Pro Tip:Do not let a single data or communication line bypass your protection perimeter. Energy from a strike travels through grounding conductors and signal wiring just as readily as through power cables. Treat every conductor entering a protected zone as a potential intrusion path.

For budget-constrained projects, expulsion types remain a defensible choice on rural distribution feeders where load criticality is low. For any facility with sensitive electronic systems, mission-critical processes, or high equipment replacement costs, MOV or ESE technology is the only financially rational long-term choice.

My take on selecting the right arrester type

I’ve worked with facility managers and engineers across dozens of industrial sites over the years. The most consistent mistake I see is treating lightning protection as a single-device problem. Someone specifies a good MOV arrester on the main switchboard, declares the site protected, and then watches an induced surge travel through a poorly bonded instrument ground loop and destroy a control system three buildings away.

No single arrester type solves the full problem. What actually protects a facility is a coordinated system where the external lightning protection intercepts the strike, the grounding network disperses energy safely, and layered SPDs catch what gets through into the building systems. The arrester type matters, but it is one component in that chain.

My other consistent observation is that maintenance discipline matters more than the technology choice for most facilities. A well-maintained rod gap arrester on a low-criticality feeder outperforms a neglected MOV unit on a critical transformer. If your team does not have the capacity for frequent inspection cycles, design toward low-maintenance technologies like MOV and ESE from the start. Specify what your organization can actually support over a 20-year horizon, not just what looks best on paper at commissioning. You can explore critical factors for industrial sites to develop a realistic maintenance framework aligned with your staffing and budget constraints.

— INDELEC

How Indelec protects industrial and commercial facilities

https://indelec.com

Indelec has been designing and deploying lightning protection systems since 1955, with installations spanning industrial plants, commercial campuses, airports, and highly sensitive infrastructure worldwide. For facility managers who need more than a catalog solution, Indelec’s Prevectron3 air terminal combines patented OptiMax ESE technology with IoT monitoring, giving your team real-time discharge data and verifiable protection radius documentation for compliance purposes. For facilities where protection system design is complex, the Indelec team provides engineering assessments, installation services, and certification support. Explore ESE efficiency research or review lightning protection system applications to assess what your infrastructure requires.

FAQ

What are the main types of lightning arresters?

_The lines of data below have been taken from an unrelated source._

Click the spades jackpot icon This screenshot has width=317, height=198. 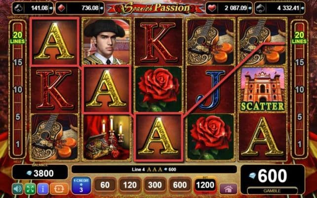[261, 8]
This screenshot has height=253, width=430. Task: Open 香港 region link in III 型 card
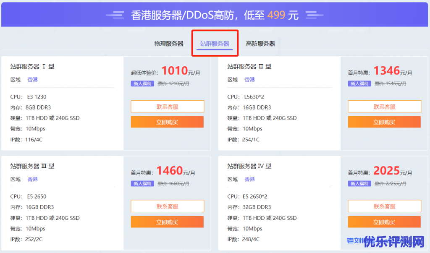point(33,180)
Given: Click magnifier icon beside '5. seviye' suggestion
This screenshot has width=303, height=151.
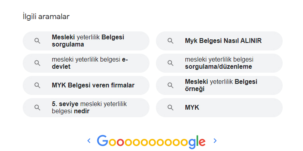Looking at the screenshot, I should (37, 108).
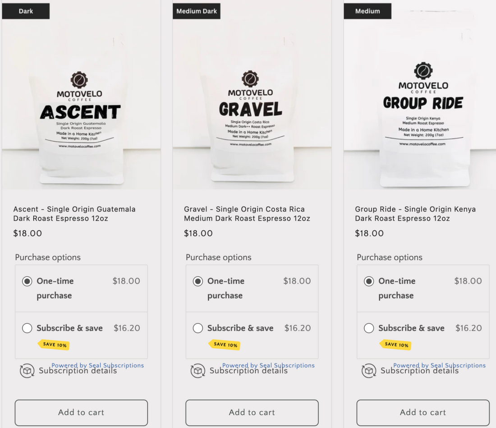This screenshot has width=496, height=428.
Task: Click Save 10% tag on Group Ride
Action: pyautogui.click(x=395, y=345)
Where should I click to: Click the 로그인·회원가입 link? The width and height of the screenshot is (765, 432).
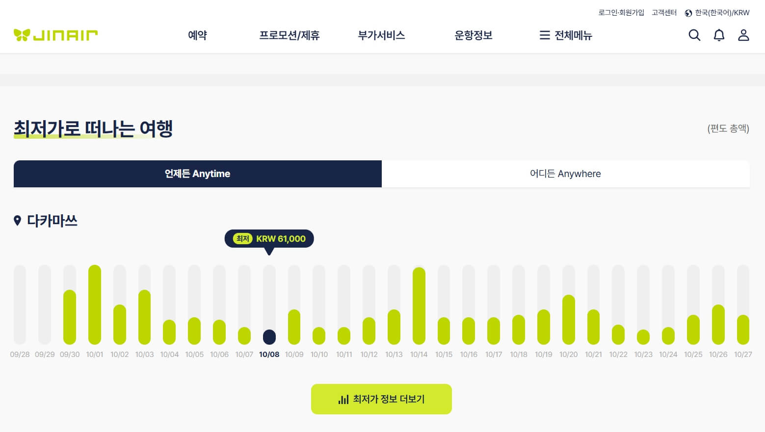point(621,12)
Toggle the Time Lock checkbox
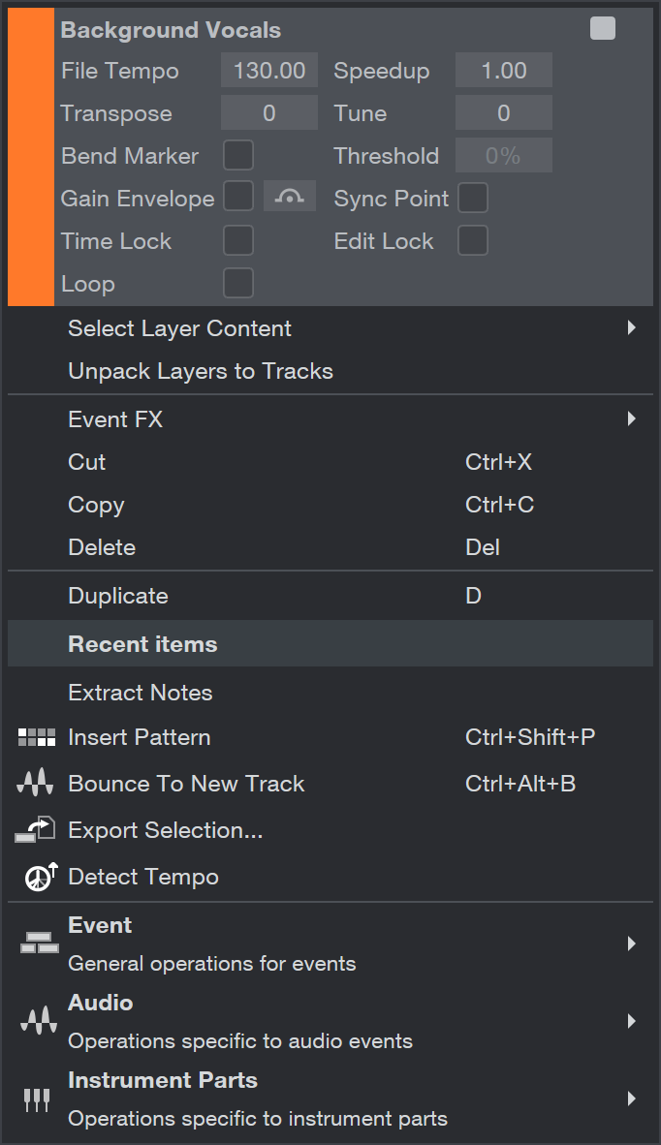The width and height of the screenshot is (661, 1145). click(238, 241)
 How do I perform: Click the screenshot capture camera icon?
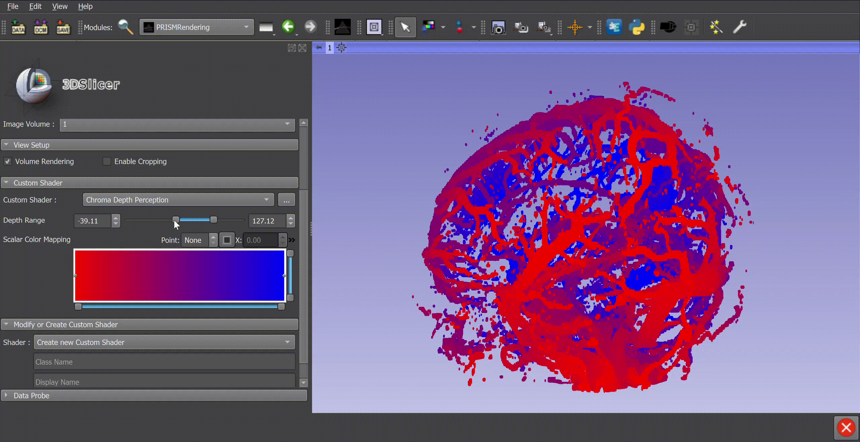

The primary types are rod gap, horn gap, expulsion, valve (SiC), metal oxide varistor (MOV), and active Early Streamer Emission (ESE) arresters. Each operates on a different principle and suits different voltage levels and application environments.

How do MOV lightning arresters work?

MOV arresters use zinc oxide varistor blocks that maintain high resistance under normal voltage and rapidly reduce resistance during a surge, absorbing and dissipating the excess energy before it damages connected equipment.

Are ESE lightning arresters better than traditional rods?

ESE systems offer a significantly larger protection radius than passive Franklin rods of equivalent height, making them more efficient for large industrial or commercial sites. The tradeoff is higher initial cost.

Which lightning arrester type requires the least maintenance?

MOV and ESE arresters require the least ongoing maintenance, with no moving parts or consumable elements in normal operation. Rod gap and expulsion types require post-event inspection and are more labor intensive over time.

When should expulsion type arresters still be used?

Expulsion arresters remain a cost-effective option for outdoor overhead distribution lines and rural feeders where load criticality is low, clearance for gas venting exists, and budget constraints make MOV units difficult to justify.